People with muscle disease die too early because of a lack of specialist care, according to the first patient survey on the condition.
Services are a “postcode lottery” with half of patients unable to access a physiotherapist or specialist consultant and rating their experience of the diagnostic process as poor or very poor.
The survey, by the Muscular Dystrophy Campaign, also found families and patients were being denied access to emotional support, leaving more than half dissatisfied.
Health and social care services for people with the condition are “patchy, complex and confusing”, with three out of four people missing out on the help of a care co-ordinator, whose role is to support and guide them through the system.
The survey of 4,000 people with muscle disease follows the government’s national service framework for long-term conditions three years ago, which pledged to improve quality of life and independence for people living with chronic conditions.
Philip Butcher, chief executive of the Muscular Dystrophy Campaign, said there were “significant inequalities” in access to vital specialist care which were a “matter of life or death” for some families.

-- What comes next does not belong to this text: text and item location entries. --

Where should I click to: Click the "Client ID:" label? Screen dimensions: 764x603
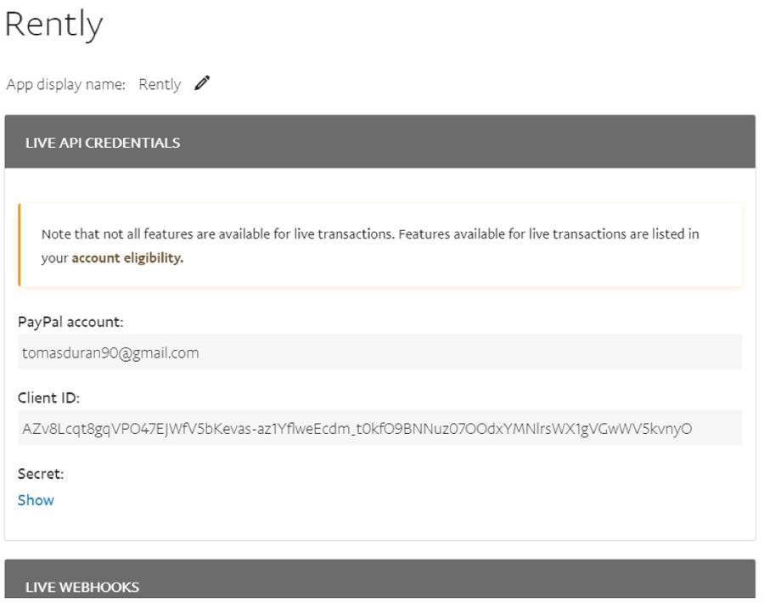(x=48, y=398)
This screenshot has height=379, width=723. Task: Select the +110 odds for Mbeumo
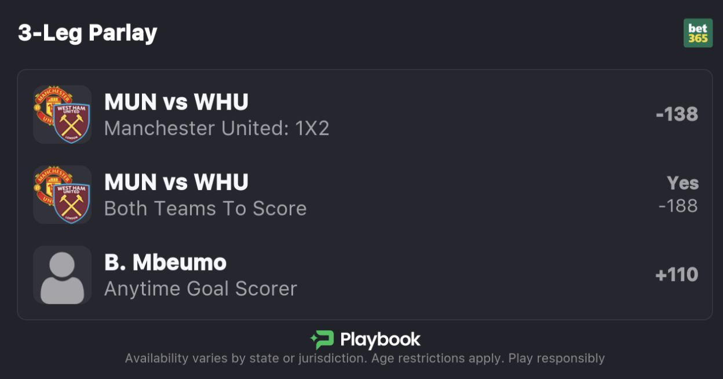(676, 275)
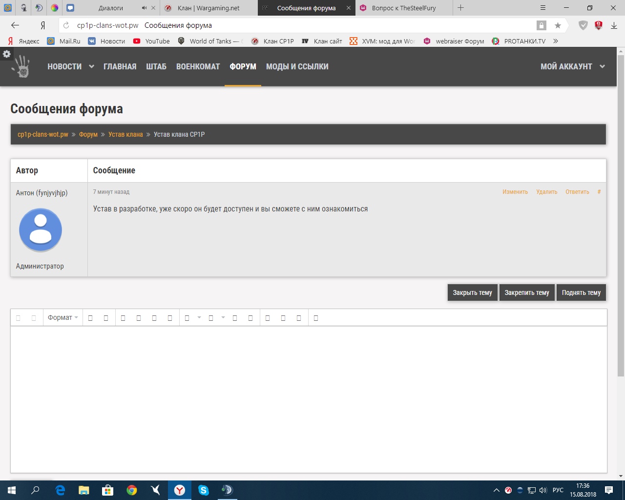Click the Ответить link on the post
Viewport: 625px width, 500px height.
(577, 192)
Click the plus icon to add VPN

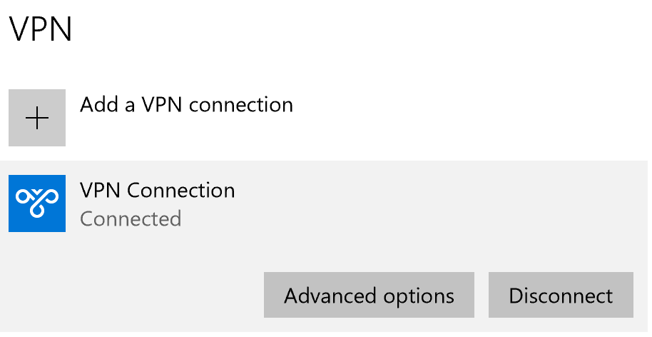[37, 118]
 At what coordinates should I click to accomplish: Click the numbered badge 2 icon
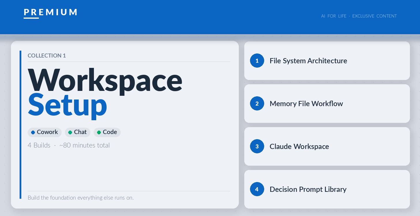[257, 103]
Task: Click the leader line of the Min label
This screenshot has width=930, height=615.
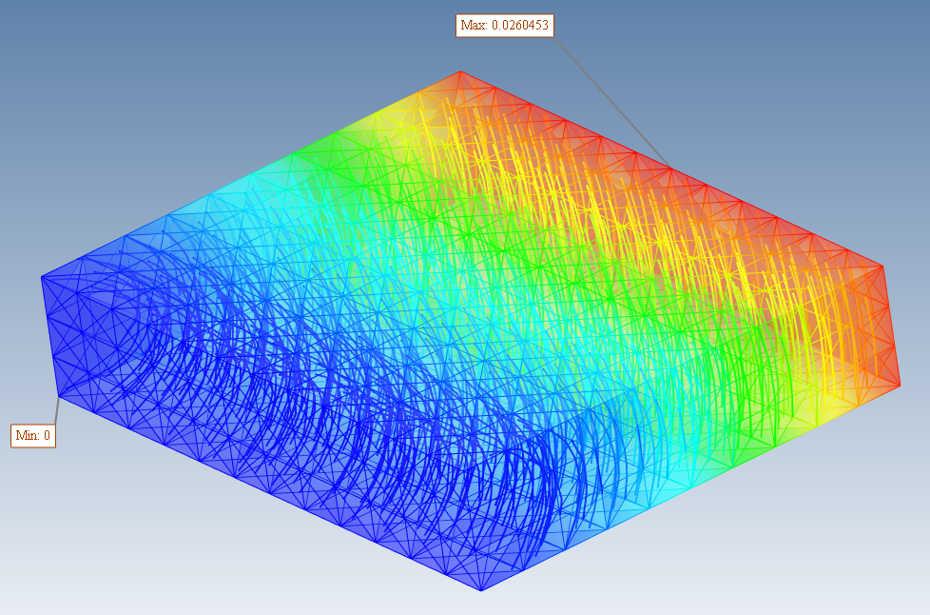Action: (x=57, y=410)
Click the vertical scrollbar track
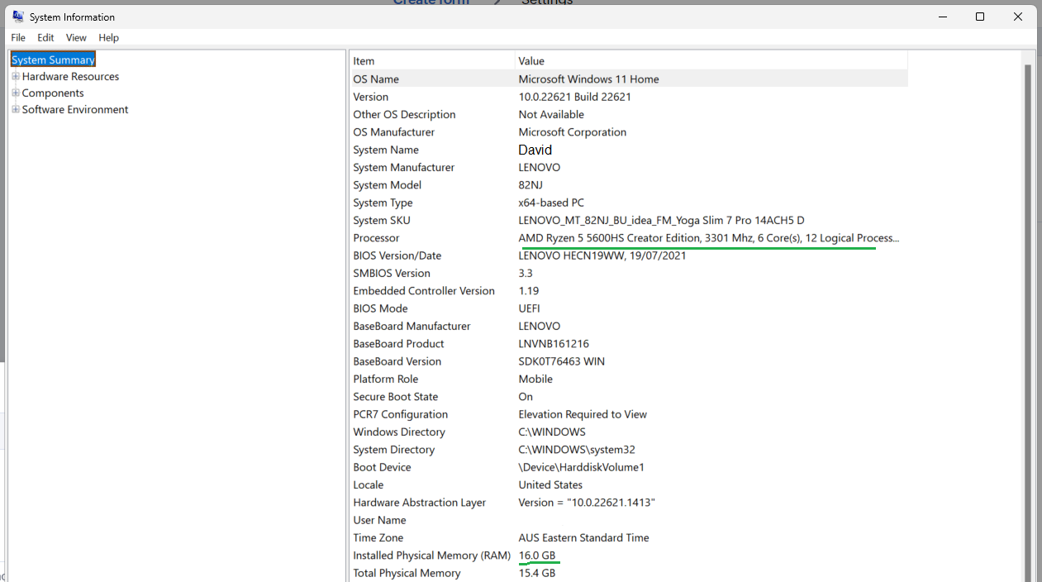The image size is (1042, 582). coord(1028,331)

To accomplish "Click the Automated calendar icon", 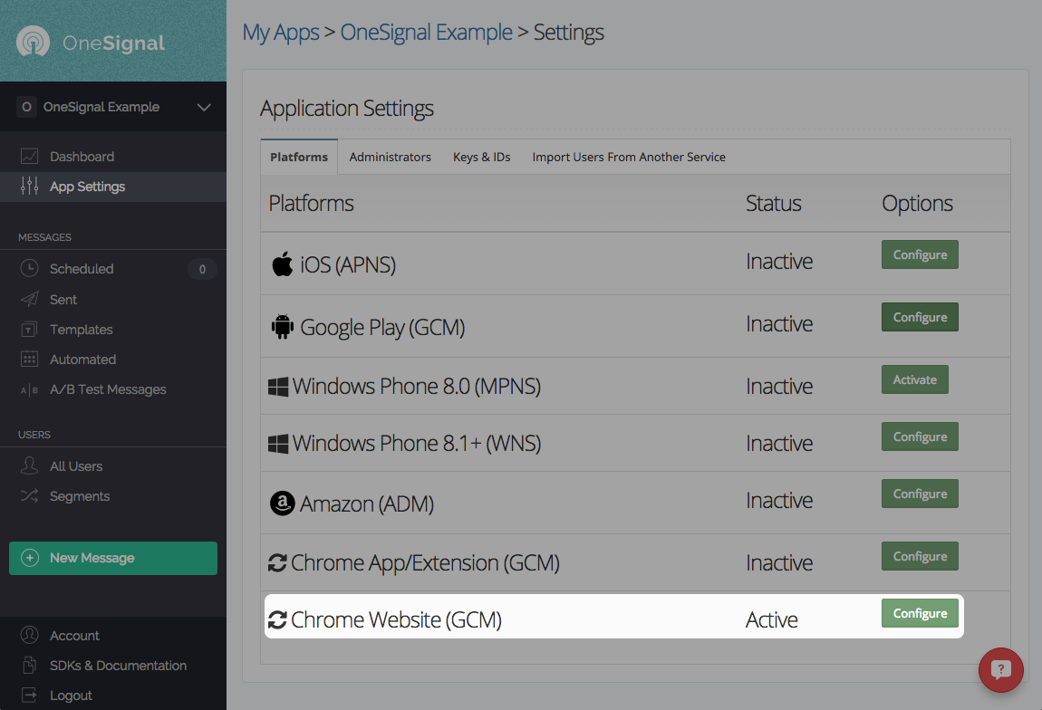I will 30,360.
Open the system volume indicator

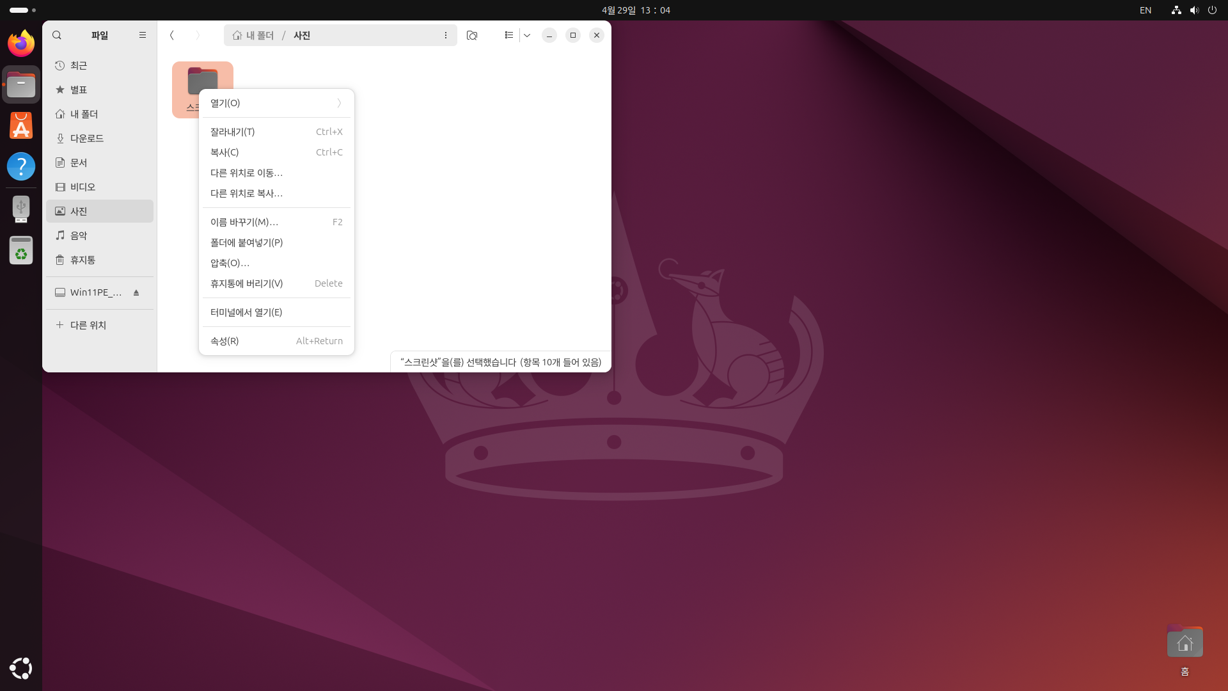click(1193, 10)
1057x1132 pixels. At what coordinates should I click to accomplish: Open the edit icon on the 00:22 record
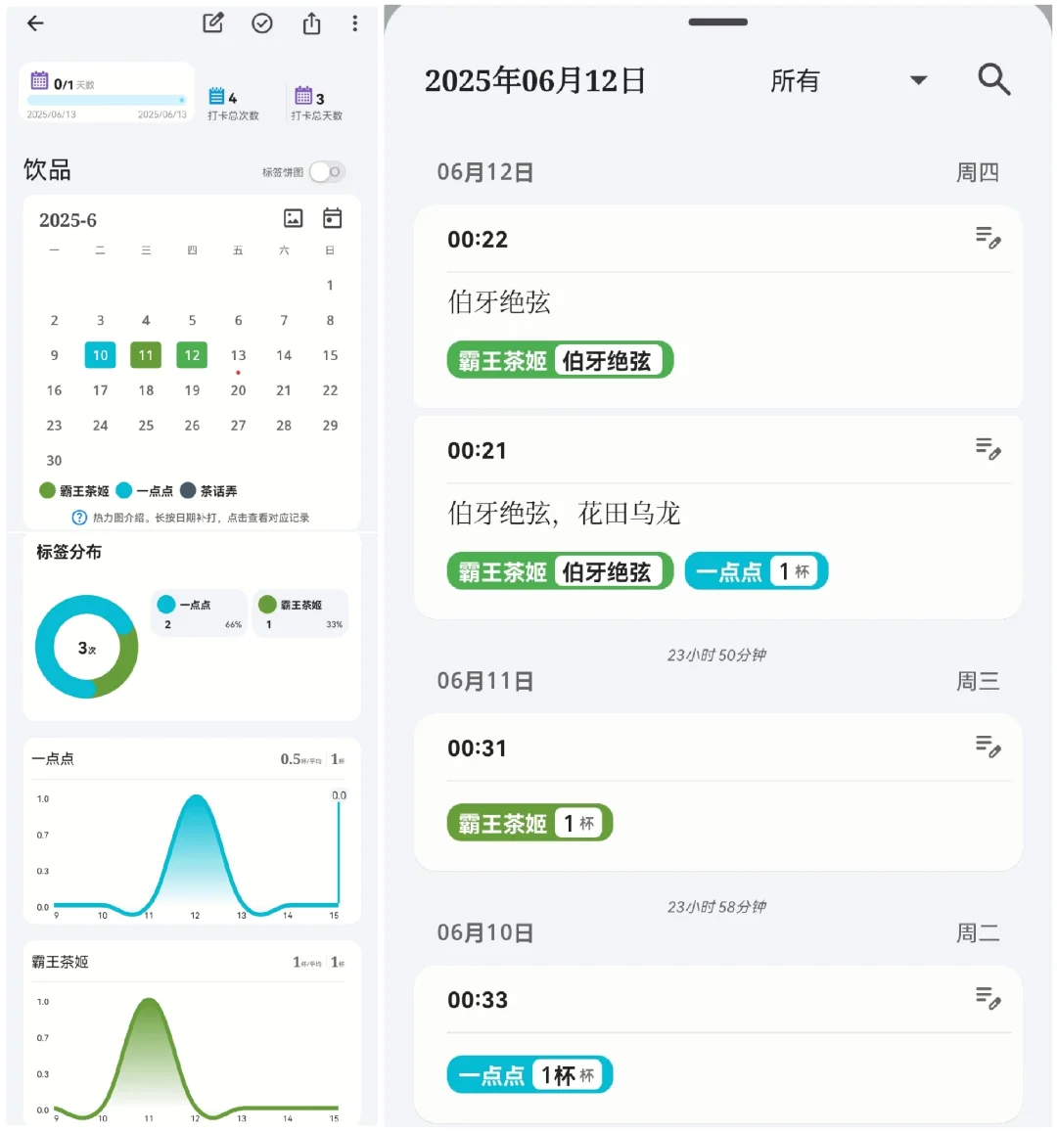click(988, 240)
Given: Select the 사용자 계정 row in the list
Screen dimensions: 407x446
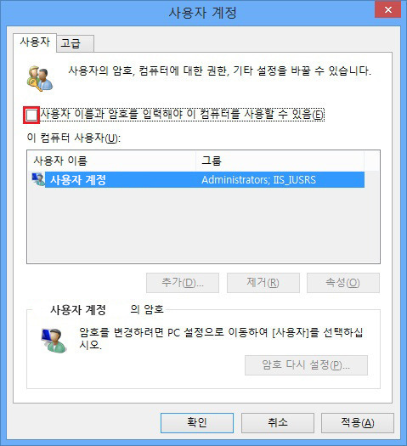Looking at the screenshot, I should (198, 179).
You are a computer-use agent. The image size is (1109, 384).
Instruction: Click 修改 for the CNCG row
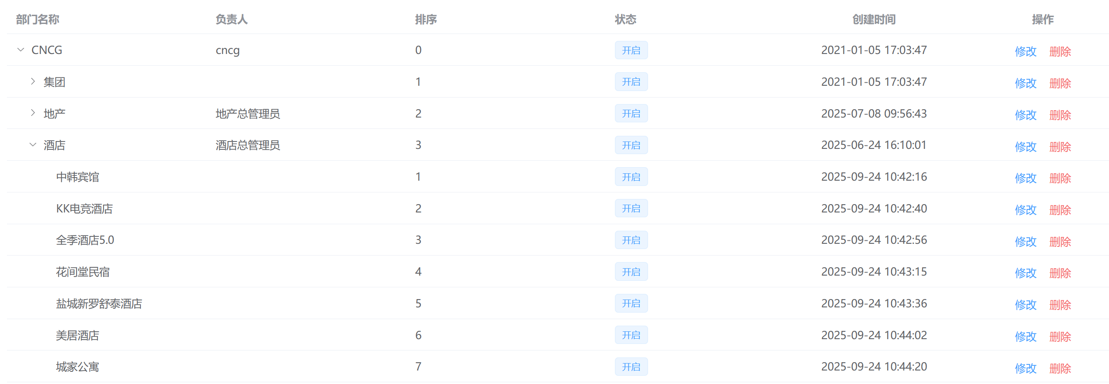(x=1025, y=51)
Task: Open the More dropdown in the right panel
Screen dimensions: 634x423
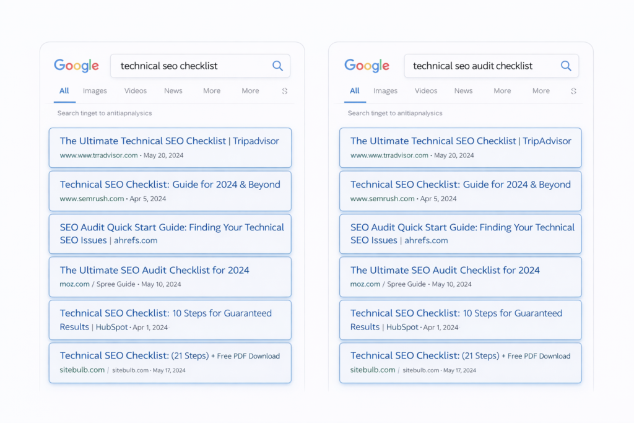Action: pos(502,90)
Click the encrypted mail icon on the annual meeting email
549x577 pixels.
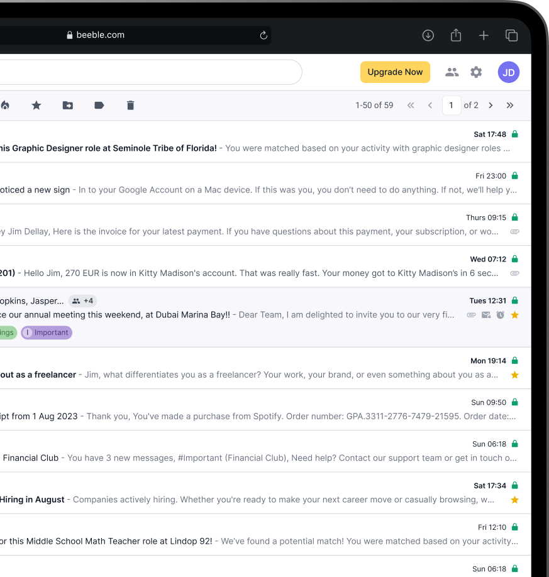pyautogui.click(x=486, y=314)
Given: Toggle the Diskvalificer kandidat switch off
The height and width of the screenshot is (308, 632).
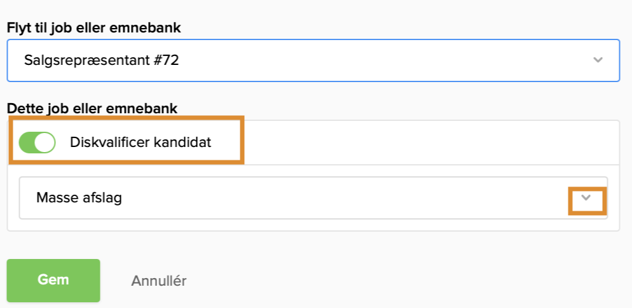Looking at the screenshot, I should [x=37, y=143].
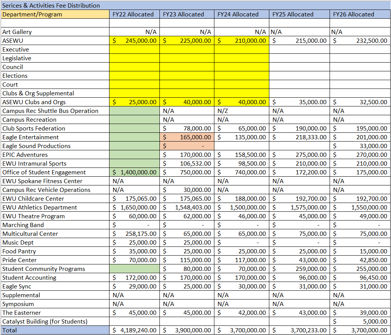Screen dimensions: 391x335
Task: Click the orange Eagle Entertainment FY23 cell
Action: tap(187, 137)
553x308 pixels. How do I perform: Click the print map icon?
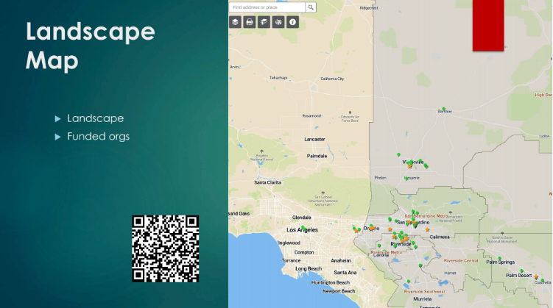pos(250,22)
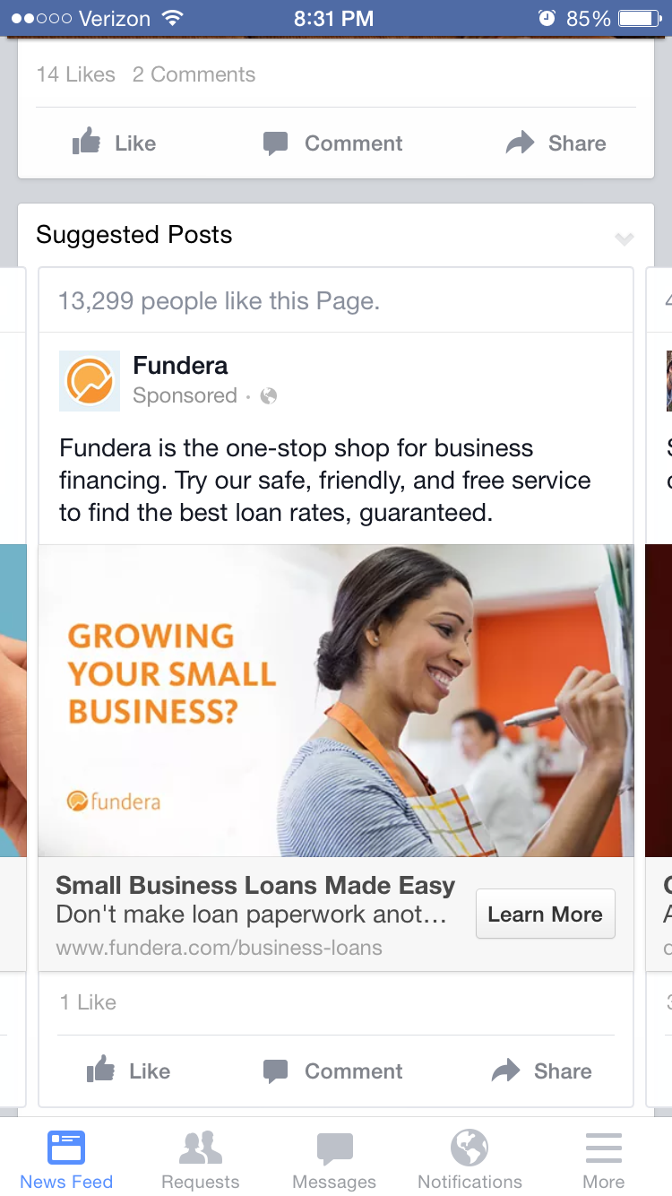Open www.fundera.com/business-loans link
Image resolution: width=672 pixels, height=1196 pixels.
(x=219, y=948)
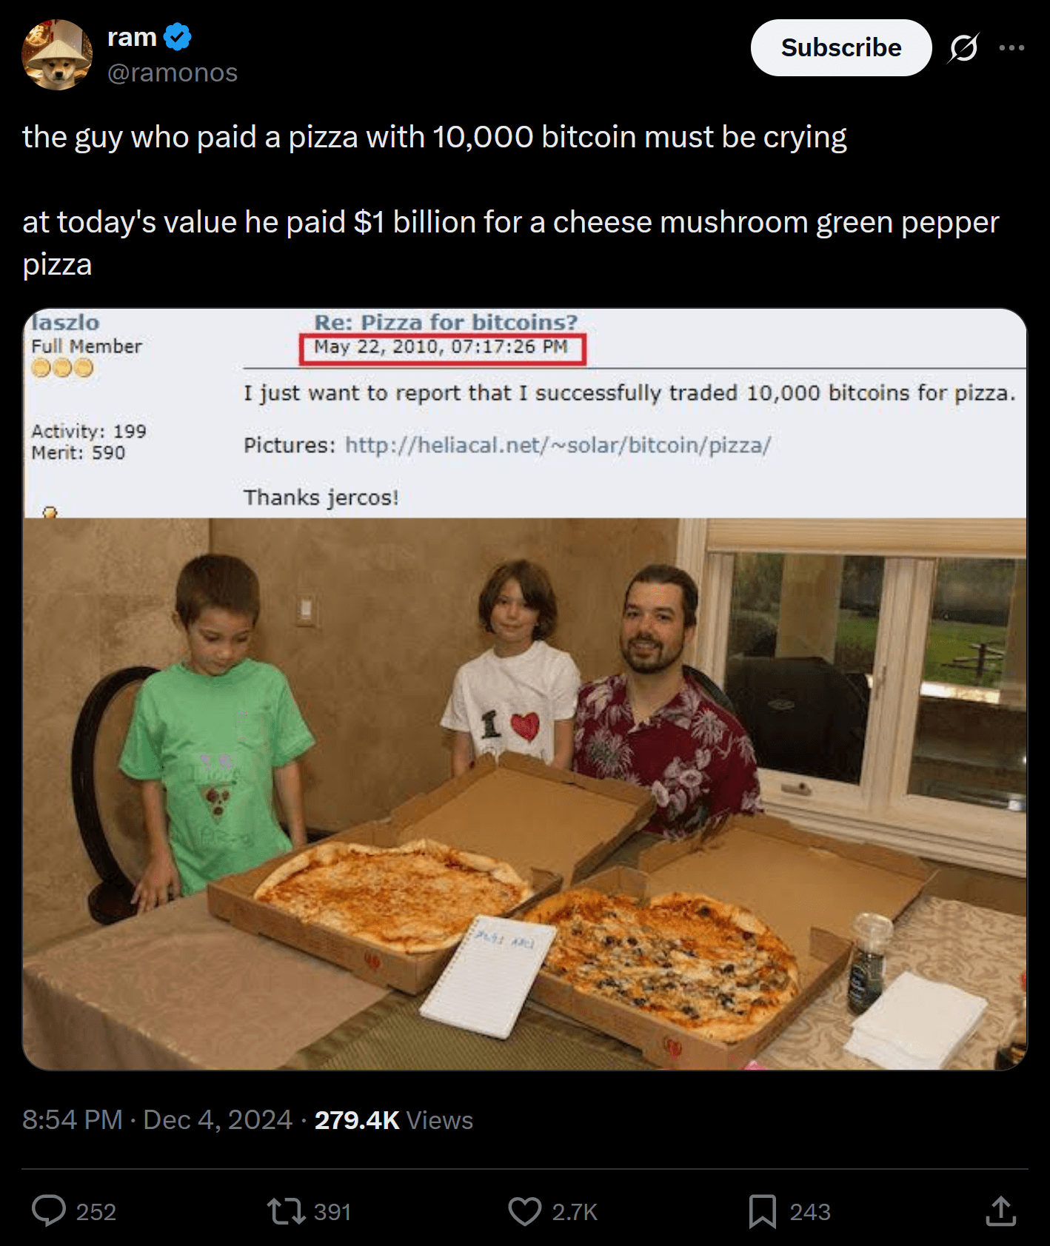Open ram's profile avatar picture
Image resolution: width=1050 pixels, height=1246 pixels.
coord(57,55)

“Their plight is made worse by the considerable delays and variations in the provision of essential equipment and the barriers that exist to living independently,” he said.
Specialist service call
Butcher called on the NHS and local authorities to create 50 more care co-ordinator posts and for the government to establish a specialist neuromuscular service.
Liberal Democrat health spokesperson Norman Lamb MP, said the survey showed the “shocking lengths” families were forced to go to find the care they needed.
“Despite the government’s numerous published commitments to ensuring patients with chronic conditions can access the right care and support, it is clear from today’s report that this simply isn’t happening for thousands of families across the UK,” he said.
There are 60,000 people in the UK with muscle disease and only 12 muscular dystrophy care advisers or key workers.